What you will do> Print the passage of the salmonella outbreak text between "The focus does" and "still in effect.", inclusive, word for word.

Exercise text>
______
Elizabeth Weise writes in tomorrow’s USA Today that the Centers for Disease Control and Prevention has asked state and local health officials to focus their investigative efforts on items commonly used in the production of fresh salsa, particularly that made in local restaurants.
Salsas are typically made with tomatoes, onions, jalapeños, garlic and cilantro. They can also include tomatillos and other produce.
The focus does not involve commercially produced salsas. Salsas purchased in cans, jars or plastic containers in the refrigerated section of the supermarket are not being investigated. Fresh-made salsas only, prepared in the home or local restaurants, are the focus.
Tomatoes, originally considered the sole source of the outbreak, remain one of the targeted items, investigators say.
The Food and Drug Administration’s suggestion to avoid red round, Roma and plum tomatoes grown in certain areas is still in effect.
The latest figures for the outbreak are 887 sickened nationwide, with an additional 18 newly confirmed cases. At least 108 people were hospitalized.
Tom Nassif, president and chief executive of Western Growers, which represents produce producers in California and Arizona, said if the outbreak ends up not being associated with tomatoes, growers will have taken a tremendous hit for nothing, and if tomatoes are exonerated, Nassif says growers might ask for financial relief from Congress.
Bill Marler, one of the nation’s leading food-safety attorneys, said the FDA can’t be faulted for acting in the absence of a "smoking tomato" laced with the salmonella bacteria, stating, "Should they have waited until they knew exactly what it was? Well, whose side do they want to come down on: the side of public health and kids or the produce industry?"
I wrote something similar regarding the actions of Ontario government officials after the 1996 cyclospora outbreak (was it California strawberries, no it was Guatemalan raspberries) in the book, Risk and Regulation.
"Once epidemiology identifies a probable link, health officials have to decide whether it makes sense to warn the public. In retrospect, the decision seems straightforward, but there are several possibilities that must be weighed at the time. If the Ontario Ministry of Health decided to warn people that eating imported strawberries might be connected to Cyclospora infection, two outcomes were possible: if it turned out that strawberries are implicated, the ministry has made a smart decision, warning people against something that could hurt them; if strawberries were not implicated, then the ministry has made a bad decision with the result that strawberry growers and sellers will lose money and people will stop eating something that is good for them. If the ministry decides not to warn people, another two outcomes are possible: if strawberries were implicated, then the ministry has made a bad decision and people may get a parasitic infection they would have avoided had they been given the information (lawsuits usually follow); if strawberries were definitely not implicated then nothing happens, the industry does not suffer and the ministry does not get in trouble for not telling people."
I’ll have more to say about this tomorrow.
______
Data segment>
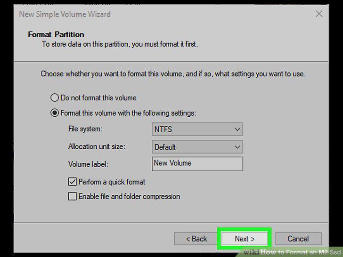Viewport: 343px width, 257px height.
Task: Close the New Simple Volume Wizard window
Action: (x=319, y=14)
______
Problem solution>
The focus does not involve commercially produced salsas. Salsas purchased in cans, jars or plastic containers in the refrigerated section of the supermarket are not being investigated. Fresh-made salsas only, prepared in the home or local restaurants, are the focus.
Tomatoes, originally considered the sole source of the outbreak, remain one of the targeted items, investigators say.
The Food and Drug Administration’s suggestion to avoid red round, Roma and plum tomatoes grown in certain areas is still in effect.